*Given request*.
Copy the following lines exactly as they appear.

*Task inputs*.
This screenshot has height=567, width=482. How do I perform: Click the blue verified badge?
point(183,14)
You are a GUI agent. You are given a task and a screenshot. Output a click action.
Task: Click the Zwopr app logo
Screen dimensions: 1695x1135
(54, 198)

*Exercise answer*.
This screenshot has height=567, width=482. How do I perform: Click the blue verified badge?
point(183,14)
You are a GUI agent. You are given a task and a screenshot. Output a click action.
Task: Click the Zwopr app logo
Screen dimensions: 1695x1135
(54, 198)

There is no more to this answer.